### Required work
Within the entries below, find each line containing the word "accomplish" and copy it.

Excerpts from a dataset:
____
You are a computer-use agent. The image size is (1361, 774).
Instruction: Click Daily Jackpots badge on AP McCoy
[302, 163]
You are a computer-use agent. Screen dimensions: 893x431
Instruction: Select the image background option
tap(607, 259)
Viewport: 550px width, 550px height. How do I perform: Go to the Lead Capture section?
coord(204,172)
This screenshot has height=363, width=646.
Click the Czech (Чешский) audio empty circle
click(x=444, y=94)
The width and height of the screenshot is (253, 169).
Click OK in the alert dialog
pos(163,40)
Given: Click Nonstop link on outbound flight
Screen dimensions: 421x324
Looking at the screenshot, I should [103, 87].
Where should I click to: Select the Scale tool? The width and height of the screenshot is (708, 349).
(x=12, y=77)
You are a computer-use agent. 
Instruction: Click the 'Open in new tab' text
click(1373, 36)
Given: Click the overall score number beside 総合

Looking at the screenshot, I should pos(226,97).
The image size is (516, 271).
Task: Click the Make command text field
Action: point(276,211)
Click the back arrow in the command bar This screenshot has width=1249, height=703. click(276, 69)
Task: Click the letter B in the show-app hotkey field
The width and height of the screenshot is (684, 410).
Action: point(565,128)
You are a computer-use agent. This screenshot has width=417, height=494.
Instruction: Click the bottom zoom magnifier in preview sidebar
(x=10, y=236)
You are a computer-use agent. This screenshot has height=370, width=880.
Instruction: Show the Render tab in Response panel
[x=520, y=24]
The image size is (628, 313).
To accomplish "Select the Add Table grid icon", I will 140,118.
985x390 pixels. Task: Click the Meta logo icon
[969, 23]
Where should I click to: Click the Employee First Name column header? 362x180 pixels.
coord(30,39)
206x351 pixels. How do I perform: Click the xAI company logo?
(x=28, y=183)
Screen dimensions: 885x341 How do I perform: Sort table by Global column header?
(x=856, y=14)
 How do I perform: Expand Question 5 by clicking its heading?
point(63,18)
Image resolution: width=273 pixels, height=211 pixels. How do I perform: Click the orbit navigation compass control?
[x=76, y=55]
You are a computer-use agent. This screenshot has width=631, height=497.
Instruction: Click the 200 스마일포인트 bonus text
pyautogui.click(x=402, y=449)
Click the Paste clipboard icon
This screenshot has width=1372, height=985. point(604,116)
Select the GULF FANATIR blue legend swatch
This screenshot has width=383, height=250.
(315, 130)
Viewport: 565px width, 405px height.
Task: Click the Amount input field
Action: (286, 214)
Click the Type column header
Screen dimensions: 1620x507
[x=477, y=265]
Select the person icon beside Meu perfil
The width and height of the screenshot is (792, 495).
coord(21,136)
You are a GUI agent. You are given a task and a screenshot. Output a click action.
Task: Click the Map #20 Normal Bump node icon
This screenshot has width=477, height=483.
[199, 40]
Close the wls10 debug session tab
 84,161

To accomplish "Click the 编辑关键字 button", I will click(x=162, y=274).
____
### Task result
To accomplish "Select the Add Table grid icon", I will 140,118.
To accomplish "Click the 编辑关键字 button", I will click(x=162, y=274).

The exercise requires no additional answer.